The streets surrounding the centric Plaza de Mayo were crowded with Peronist political militants, who could not celebrate the fall of Clarín Group but chanted slogans against the Judiciary, declaring 7D a “national day of shame.”
“It is a shame that [the Judiciary] does not agree with the people,” said indignantly an unidentified woman belonging to the Evita Movement.
Along with the manifestations, President Fernández de Kirchner gave a speech at the end of the festive day and used phrases such as: “It is important that the [Judiciary] is not only independent from the political power, but also independent from corporations (…) When some cannot use the power of the media, they try to use judicial power to topple a government.”
In this antagonistic panorama, it seems that returning Clarín its licenses was the biggest challenge to the law; and yet, there are even deeper issues.
“We want to be custodians of the law because the sectors that won new rights are not organized, and it is not yet very clear how their demands will be handled,” acknowledges Piccone.
Piccone’s largest concern lies around the fact that it is unclear how the new system of media financing will be handled, for if it is left to the free market “the resources of the private sector will go to the large companies, and the newly created companies must be autonomous and not owned by the State.”
Special legal system
For Martín Becerra, investigator and doctor in communications, “the law is written based on large Argentine cities and not with small cities in mind, where the options are limited.”
Examples of this are the 200 cities where signal from Cablevision, property of Clarín, will no longer be available when the conglomerate’s divestment takes effect.
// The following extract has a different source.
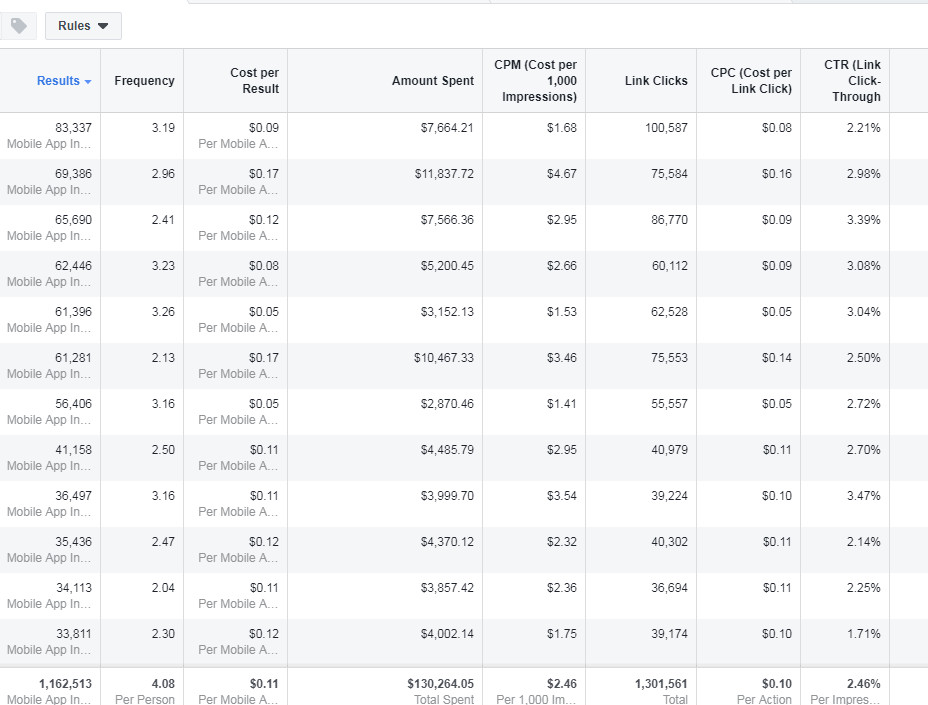
Task: Select the Cost per Result column header
Action: point(254,81)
Neither the bidding documents nor the bidders are clear, and there is a fear of a repeat of what happened with Fibertel, also owned by Clarín, whose Internet license expired in Aug. 2010 but has not yet been removed because there is no one to take its place.
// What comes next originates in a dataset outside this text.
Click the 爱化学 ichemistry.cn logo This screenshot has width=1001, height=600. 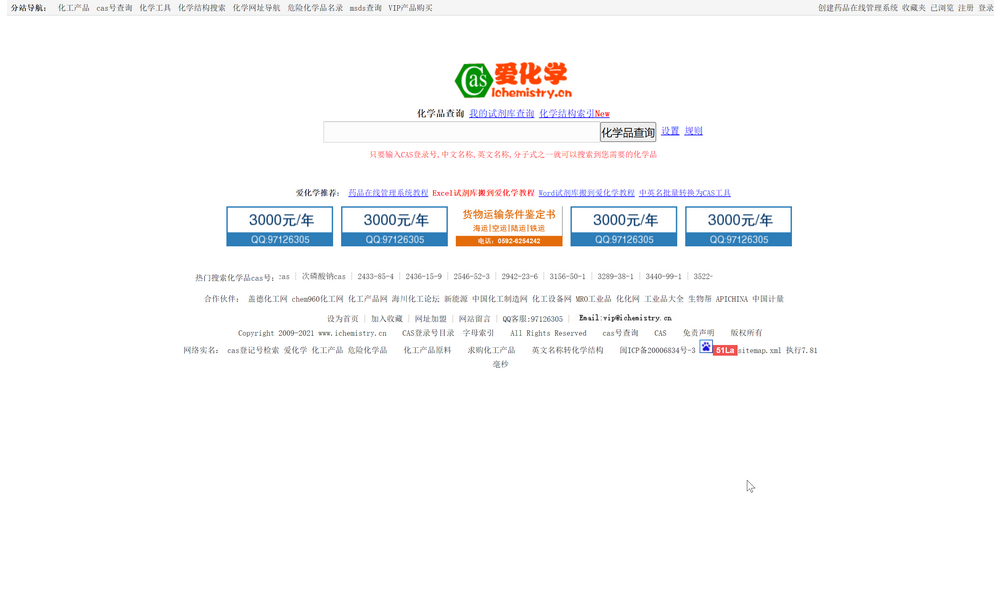513,80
Assigning 33 percent of the spectrum to social organizations — the law states that the other two-thirds will be for the State and for private enterprise — provides an opportunity for, for example, the exemption for first nations, under article 151, from tender biddings and legal statements to operate in AM or FM frequencies and in broadcast television, or under article 49, which establishes a special legal system for shortwave radio stations, with direct assignment. Despite these opportunities, the discretion in granting these licenses and the compromising position that editorial guidelines could be in are also worrisome issues.
Wall Kintun TV, the first television channel of the Mapuche, Coya y Qom indigenous communities, which first aired on 7D on Channel 2 in Bariloche, showed as its first program a documentary of the life of Néstor Kirchner, which was viewed with suspicion by opponents.
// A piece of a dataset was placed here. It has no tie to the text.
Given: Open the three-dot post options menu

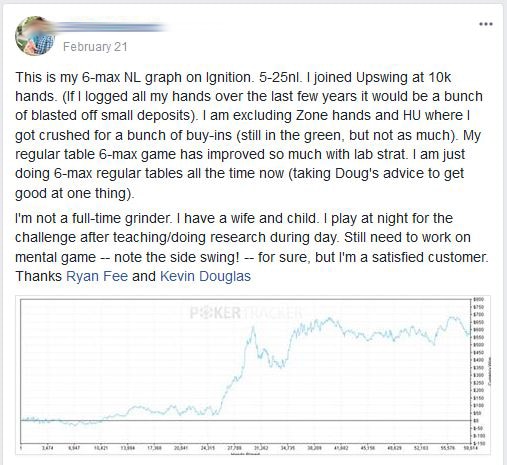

“The law must be analyzed using the official guidelines to award or punish [communication] media according to their editorial guidelines,” Cretazz points out. “In this context, we need a law of access to information [there was a bill proposal that Kirchner followers in the Congress rejected last November] for citizens and journalists.”
And this is how the beginnings of the Media Law, which has been qualified by the United Nations Special Rapporteur on the promotion of freedom of expression, Frank La Rue, as “a model for the entire continent,” has become a boxing ring for politicians and businessmen, whose irreconcilable battle has become a sort of national cause.